1961. Em plena Guerra Fria, Estados Unidos e União Soviética disputam a supremacia na corrida espacial ao mesmo tempo em que a sociedade norte-americana lida com uma profunda cisão racial, entre brancos e negros. Tal situação é refletida também na NASA, onde um grupo de funcionárias negras é obrigada a trabalhar a parte. É lá que estão Katherine Johnson, Dorothy Vaughn e Mary Jackson, grandes amigas que, além de provar sua competência dia após dia, precisam lidar com o preconceito arraigado para que consigam ascender na hierarquia da NASA.

Theodore Melfi assume a direção, dentre seus trabalhos anteriores temos a comédia “Um Santo Vizinho” que foi indicada ao Globo de Ouro, aqui temos um trabalho muito superior e muito diferente, partindo do princípio de ser uma história real, o cuidado dado a suas personagens é incrível. O jogo de câmera é ágil e o ritmo nunca faz o público ficar inquieto, mesmo sendo três protagonistas, todas tem seu espaço na trama e todas conseguem brilhar, uma dádiva do trabalho de edição que é muito competente.

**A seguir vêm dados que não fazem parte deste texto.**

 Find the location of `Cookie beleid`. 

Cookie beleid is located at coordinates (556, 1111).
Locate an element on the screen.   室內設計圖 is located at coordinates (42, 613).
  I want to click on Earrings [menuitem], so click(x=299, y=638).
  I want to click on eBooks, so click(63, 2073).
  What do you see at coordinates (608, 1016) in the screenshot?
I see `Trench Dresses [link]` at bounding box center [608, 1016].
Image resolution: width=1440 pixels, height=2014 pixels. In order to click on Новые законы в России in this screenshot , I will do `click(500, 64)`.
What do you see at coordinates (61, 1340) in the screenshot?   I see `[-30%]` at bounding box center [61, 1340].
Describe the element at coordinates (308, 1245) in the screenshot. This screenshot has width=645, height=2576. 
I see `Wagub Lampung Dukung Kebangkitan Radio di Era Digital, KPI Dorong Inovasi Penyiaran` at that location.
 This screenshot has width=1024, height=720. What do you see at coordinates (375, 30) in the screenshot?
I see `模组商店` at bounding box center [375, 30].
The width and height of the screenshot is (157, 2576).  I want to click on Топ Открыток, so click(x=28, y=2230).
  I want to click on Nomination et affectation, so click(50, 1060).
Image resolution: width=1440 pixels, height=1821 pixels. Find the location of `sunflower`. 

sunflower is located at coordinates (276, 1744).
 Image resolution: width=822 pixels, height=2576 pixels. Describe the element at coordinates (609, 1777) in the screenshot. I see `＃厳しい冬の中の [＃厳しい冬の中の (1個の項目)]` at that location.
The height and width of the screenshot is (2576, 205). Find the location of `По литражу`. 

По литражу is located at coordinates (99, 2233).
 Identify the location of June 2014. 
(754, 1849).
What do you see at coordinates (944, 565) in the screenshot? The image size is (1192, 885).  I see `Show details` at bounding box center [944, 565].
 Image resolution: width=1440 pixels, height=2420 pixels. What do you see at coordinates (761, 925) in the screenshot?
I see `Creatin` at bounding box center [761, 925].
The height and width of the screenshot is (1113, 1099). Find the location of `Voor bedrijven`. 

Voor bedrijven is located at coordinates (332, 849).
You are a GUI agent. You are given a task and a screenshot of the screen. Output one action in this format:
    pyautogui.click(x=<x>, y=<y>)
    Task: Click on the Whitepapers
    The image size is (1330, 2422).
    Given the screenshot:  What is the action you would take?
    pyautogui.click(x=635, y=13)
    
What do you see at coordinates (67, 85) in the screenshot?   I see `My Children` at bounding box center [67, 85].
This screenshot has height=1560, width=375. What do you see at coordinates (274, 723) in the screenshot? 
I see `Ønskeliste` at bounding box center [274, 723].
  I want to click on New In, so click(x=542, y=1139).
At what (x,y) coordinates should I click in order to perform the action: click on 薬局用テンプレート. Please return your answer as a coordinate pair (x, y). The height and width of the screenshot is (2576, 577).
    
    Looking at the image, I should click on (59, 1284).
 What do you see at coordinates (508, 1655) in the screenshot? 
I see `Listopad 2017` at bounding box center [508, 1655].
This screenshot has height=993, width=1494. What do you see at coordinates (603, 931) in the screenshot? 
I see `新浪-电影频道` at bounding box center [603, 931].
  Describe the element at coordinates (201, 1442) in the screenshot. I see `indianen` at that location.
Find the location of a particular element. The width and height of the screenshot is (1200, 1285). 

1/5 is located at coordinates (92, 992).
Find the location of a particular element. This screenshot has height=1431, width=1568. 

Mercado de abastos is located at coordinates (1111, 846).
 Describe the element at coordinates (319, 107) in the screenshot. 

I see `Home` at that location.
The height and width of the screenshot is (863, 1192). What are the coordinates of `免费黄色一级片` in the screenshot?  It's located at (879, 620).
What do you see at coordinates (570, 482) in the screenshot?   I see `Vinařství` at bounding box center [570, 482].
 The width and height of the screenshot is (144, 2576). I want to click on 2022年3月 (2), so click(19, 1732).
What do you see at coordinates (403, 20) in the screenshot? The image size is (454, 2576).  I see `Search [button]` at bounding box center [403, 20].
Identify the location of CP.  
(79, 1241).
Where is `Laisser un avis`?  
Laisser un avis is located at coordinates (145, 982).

A trilha sonora é animada e combina perfeitamente com a produção, contando com musicas de Pharrell Williams, Janelle Monáe e Mary J. Blige, todas perfeitamente encaixadas nas cenas.


O roteiro assinado pelo próprio diretor merece desataque por mostrar uma época tão tensa e muito difícil para a população negra nos Estados Unidos, o clima de guerra fria e a tensão entre os países combatentes é muito palpável, retratando eventos desde o medo do primeiro satélite russo em orbita até o fato de os mesmos não conseguirem desenvolver uma geladeira doméstica. A segregação também é retratada com clareza, não querendo vitimizar ninguém, só mostrar a dura vida dessas pessoas. O filme também conta com personagens fortes e importantes para a história, as três protagonistas são um espetáculo em cena, cada uma com sua personalidade e opinião.

No grande elenco temos uma equipe muito competente, começando com Taraji P. Henson entregando um desempenho muito suave e decidido, a atriz convence em mostrar ser uma mestra em matemática e têm momentos dignos de Oscar, uma indicação seria muito bem vinda. Octavia Spencer aqui em uma personagem bastante determinada a não ser deixada para trás, um desempenho bonito. A cantora Janelle Monáe decidiu se aventurar no cinema e ela não poderia ter feito uma escolha melhor, personagem cheia de carisma e domínio em cena, sua jornada pelos seus estudos é o momento mais emocionante da produção e merecia ser lembrado no Oscar de atriz coadjuvante.


O filme ainda conta com o multipremiado Kevin Costner, aqui como chefe da NASA, um desempenho ok, mas nada de muito diferente do que o ator está acostumado a fazer atualmente. Jim Parsons é o personagem mais nojento do filme e torcemos por sua derrota a todo o momento e Kirsten Dunst está aqui para ser odiada, mas tem suas razões e sua redenção no final.

Hidden Figures no original é um grande sucesso de bilheterias e teve sua trama baseada num livro do mesmo nome, uma história que ficou por muitos anos em segredo. Importantíssimo para a representatividade e para mostrar que grandes conquistas não são só méritos dos Brancos. A mensagem passada pela produção além de ser bonita, deveria o mais rápido possível ser vivida por todos nós, somos todos iguais e juntos somos imbatíveis, diga não ao preconceito!